In a world where disease has been conquered and war abolished, humanity faces an unexpected enemy: itself. Words have become weapons more lethal than any plague, and people are fading away not from illness, but from the invisible wounds carried across generations.
When Asya's brother Mehmet begins to disappear before her eyes, she discovers that the greatest threat to survival isn't external it's the unspoken pain passed down through bloodlines, the inherited trauma that lives in shadows we refuse to acknowledge.
A mysterious journalist sees the pattern. And scattered across a small town, broken souls begin to gather each carrying burdens they never chose, fighting battles they don't understand.

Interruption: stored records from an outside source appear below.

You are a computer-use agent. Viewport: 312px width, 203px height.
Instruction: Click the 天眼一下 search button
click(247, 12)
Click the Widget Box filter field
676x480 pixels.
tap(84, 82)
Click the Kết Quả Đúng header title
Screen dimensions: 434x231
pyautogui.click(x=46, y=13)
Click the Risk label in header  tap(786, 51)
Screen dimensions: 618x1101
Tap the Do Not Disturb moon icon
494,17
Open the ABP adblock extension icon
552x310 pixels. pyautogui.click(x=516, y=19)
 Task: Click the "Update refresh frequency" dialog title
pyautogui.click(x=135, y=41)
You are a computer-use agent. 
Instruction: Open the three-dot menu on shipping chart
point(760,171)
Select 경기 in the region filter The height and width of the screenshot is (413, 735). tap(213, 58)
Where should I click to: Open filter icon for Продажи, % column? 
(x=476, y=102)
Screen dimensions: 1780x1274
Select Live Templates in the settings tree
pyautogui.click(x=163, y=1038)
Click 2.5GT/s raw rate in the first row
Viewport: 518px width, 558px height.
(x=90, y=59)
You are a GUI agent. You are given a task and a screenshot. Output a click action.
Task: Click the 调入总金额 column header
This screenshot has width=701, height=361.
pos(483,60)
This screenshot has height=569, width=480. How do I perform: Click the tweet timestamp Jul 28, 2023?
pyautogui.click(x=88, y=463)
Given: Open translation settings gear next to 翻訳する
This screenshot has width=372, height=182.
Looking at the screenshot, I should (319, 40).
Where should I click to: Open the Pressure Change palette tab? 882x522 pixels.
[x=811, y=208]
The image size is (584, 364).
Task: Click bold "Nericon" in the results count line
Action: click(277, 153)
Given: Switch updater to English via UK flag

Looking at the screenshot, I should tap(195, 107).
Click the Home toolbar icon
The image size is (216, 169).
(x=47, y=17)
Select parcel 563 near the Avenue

As family secrets unravel and forgotten memories surface, a question emerges that changes everything: What if the darkest parts of ourselves aren't our own? What if we're carrying ghosts from the past, acting out scripts written before we were born?
From mothers wrestling with their own cruelty to sons confronting absent fathers, from lovers trapped by invisible chains to strangers united by shared wounds this is a story about the courage it takes to face what we've inherited and the freedom found in letting go.
In a narrative that weaves psychological insight with raw human emotion, discover why sometimes the bravest thing we can do is not fight our shadows but finally, courageously, embrace them.
The Man Who Hugged His Own Shadow: A journey into the depths of inherited pain and the radical act of choosing to heal.